The next seven-year-budget for the EU – the officially called “multiannual financial framework” - is key for the EU’s ambitions of a new green deal, achieving digital leadership at a global level, the recent initiative on artificial intelligence and defense cooperation. However, without the UK as the largest net contributor to the budget, discussions mainly revolve around who will foot the bill. As this week’s negotiations have shown, divides are large between groups of countries that want to keep the budget as small as possible, countries that want to maintain larger traditional parts of the budget like agricultural and cohesion funds and countries that focus on modernizing the budget.
From an economic and financial markets perspective, the longer-term budget as well as the negotiations on these plans give important indications of how likely a large fiscal push will be in the coming years. While plans for the size of the budget diverge only marginally percentage wise, this has proven too much to overcome. Seriously discussed were plans ranging between 1.11% - the initial European Commission proposal - and 1% as proposed by the “frugal four”, which are the Netherlands, Sweden, Denmark and Austria that are also fighting hard to maintain their rebates that were initially introduced for the UK. The European Council proposal was somewhere in between at 1.07%, which indicates that margins for an expansionary fiscal stance are negligible. According to comments after the summit, all of these proposals did not find sufficient support and no new proposal had been tabled.
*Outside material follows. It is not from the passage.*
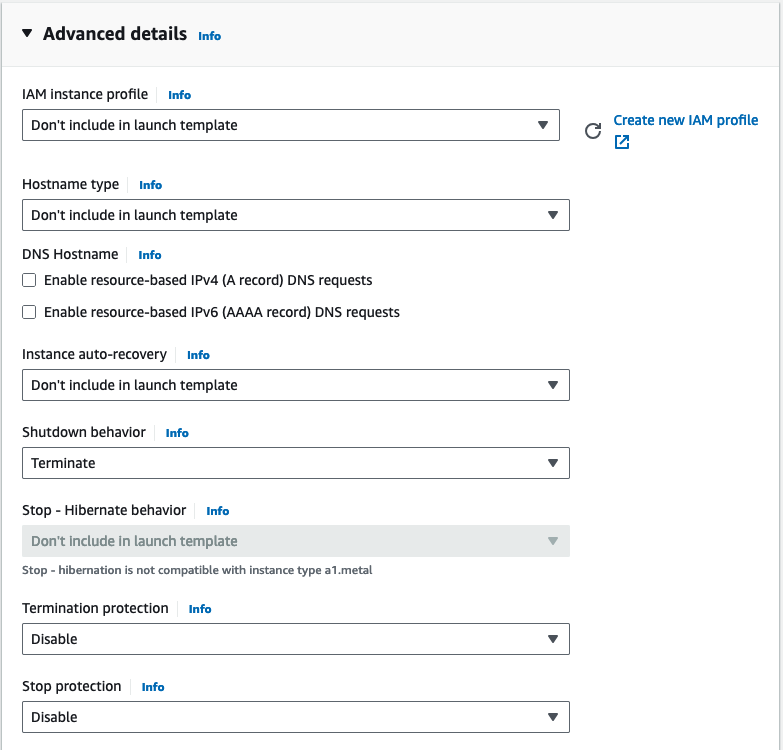This screenshot has height=750, width=783.
Task: Click Info next to Instance auto-recovery
Action: (x=198, y=355)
To put the EU budget and a possible fiscal push into perspective: total expenditures of the European Commission amounted to 157 billion euro in 2018, which is roughly ten times smaller than government expenditure in France or Germany. Of course the devil is in the details when it comes to spending and there are many shuffles possible that make this budget more or less attractive for member states.
A potentially large fiscal push is the EU’s one-trillion-euro green deal. Only half of the amount is to come from the coming budget. The rest of the money will in part come through investment schemes, in part through the EIB and 100 billion euro through matching of national governments.
The negotiations on the EU budget also illustrate the intended shift of economic priorities in the EU and the difficulties to square these shifts with country-specific interests. The intended shift would prefer more funding for the green deal, defense and high-tech, while the more traditional parts of the budget like the agricultural funds and the regional and cohesion funds are under pressure. Under the European Council president’s proposal going into the summit, Common Agricultural Policy spending will decrease from 382.9 billion euro in the previous budget to 329.3 billion euro, a decline of 14% while cohesion spending will decline from 367.6 billion euro to 323.2 billion euro – a 12% decline. While this still amounts to about 30% of the total budget for both, this leads to strong opposition from mainly southern and CEE countries, causing funding for the main spearpoints of the Von der Leyen Commission at risk.
Time is now running out for a budget to be decided on as it has to be approved and legislated by the end of the year. In case it does not, the European Parliament has adopted a resolution that requests to make arrangements for a rollover of the current MFF for 2021 but this would throw a spanner in the works for many Commission plans and could freeze several EU funds.
Today’s decision to postpone also shows the difficulty that EU leaders have to come to a decision on fiscal expansion. Just like we already saw with the rather vague Eurogroup announcement on Eurozone fiscal expansion earlier this week, there remains caution regarding a fiscal push despite a weak structural economy and cyclical hiccups. Expecting a big fiscal push from the EU is therefore likely going to result in disappointment. While in the past an often-heard comment after EU summits was “extend and pretend”, today’s summit did not even try to pretend that all countries are on the same page.